Questions about systemctl - the main tool to interact with systemd and the service manager.

Ubuntu systems make use of systemd, which helps to start the system and services on the system. Hereby the systemctl command is the default tool for that issue.

The manual is hosted on freedektop.org and well documented, of course man systemctl works as well.

Before a short list of the most important commands are given some notes. Adding the flag -H user@host to your command allows you to control the systemd on a remote machine. If you do not know the exact name of a unit or command press the Tab key for auto-completion or use pattern matching as described in the bash man page.

In systemd units are the entities of systemd. The 11 different types for units are: service socket target device mount automount timer swap path slice scope. A detailed list and description can be found on systemd.special(7), systemd.service(5) and systemd(1).

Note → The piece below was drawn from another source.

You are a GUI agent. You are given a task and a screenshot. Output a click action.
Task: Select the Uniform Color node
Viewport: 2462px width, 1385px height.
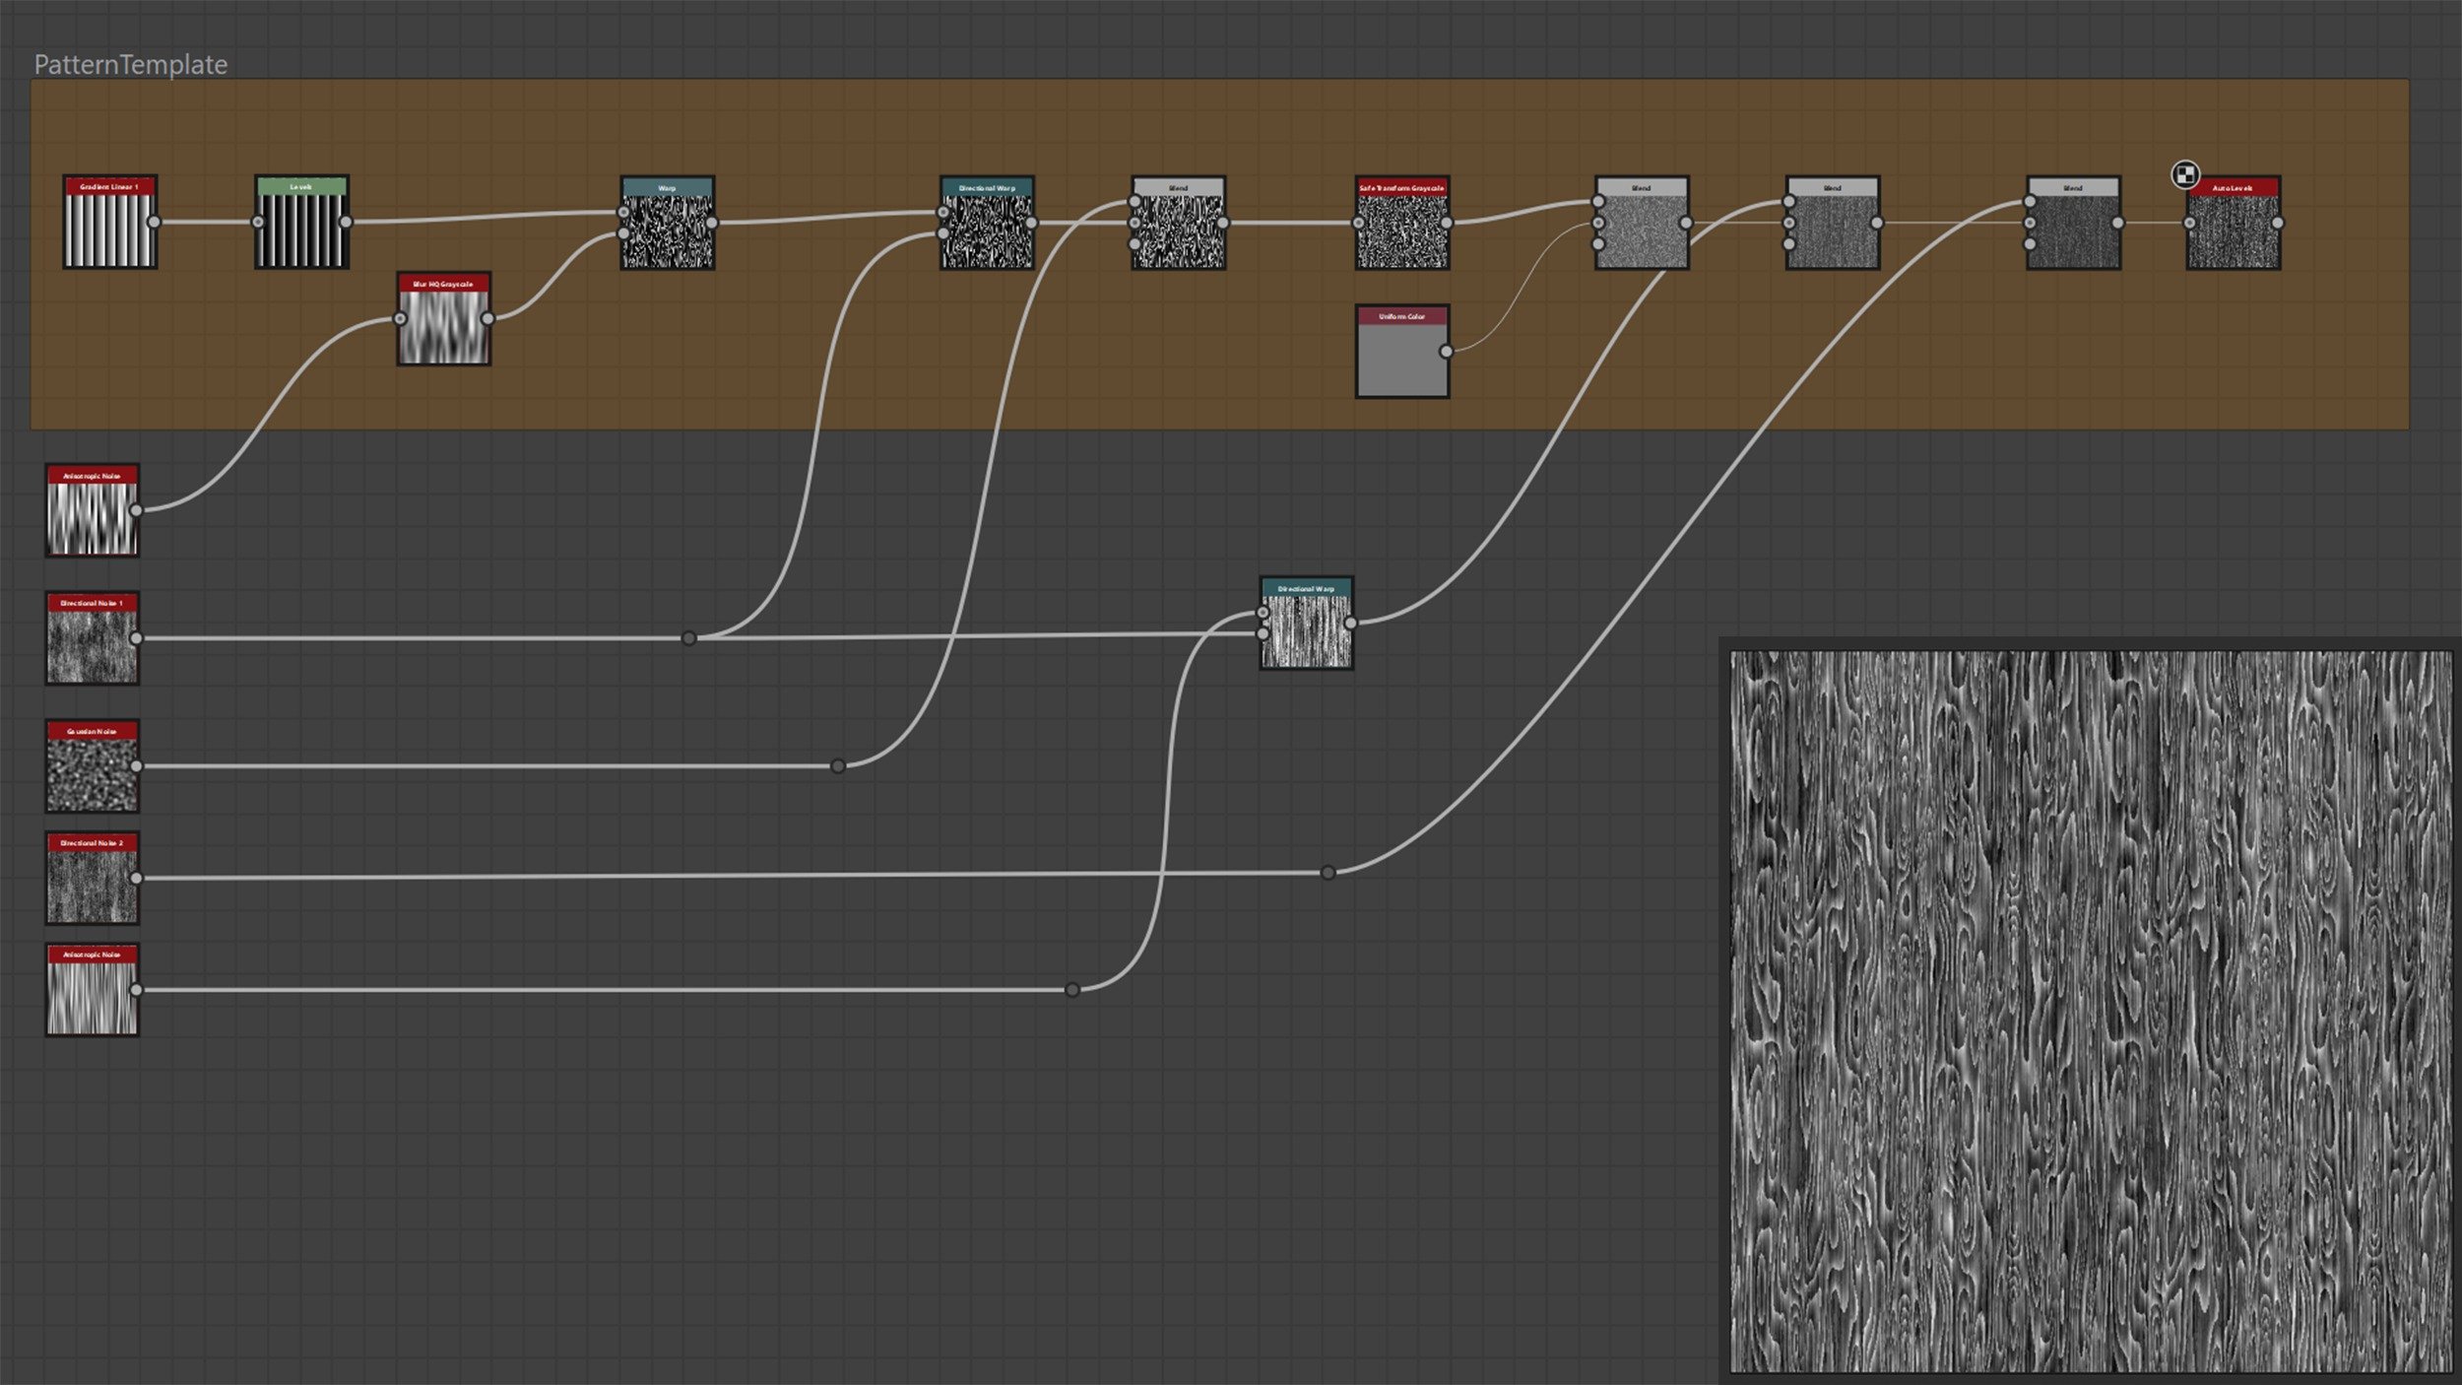point(1403,317)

systemctl                               # Prints a table of all units
systemctl list-units                    # List all units (where unit is the term for a job/service)
systemctl list-units --type target      # List all target units
systemctl status [PATTERN...|PID...]]   # Show runtime status followed by most recent log data
systemctl list-timers                   # List timer units currently in memory
systemctl list-unit-files --type masked # List all masked unit files

systemctl start [PATTERN...]            # Start (activate) one or more units
systemctl stop [PATTERN...]             # Stop (deactivate) one or more units
systemctl enable [PATTERN...]           # Enable one or more unit files
systemctl disable [PATTERN...]          # Disable one or more unit files
systemctl restart [PATTERN...]          # Restart one or more unit files

systemctl list-jobs [PATTERN...]        # List jobs
systemctl cancel [JOB...]               # Cancel all, one, or more jobs
systemctl reboot                        # Shut down and reboot the system
systemctl poweroff                      # Shut down the system

The complete list of commands is available on systemctl(1).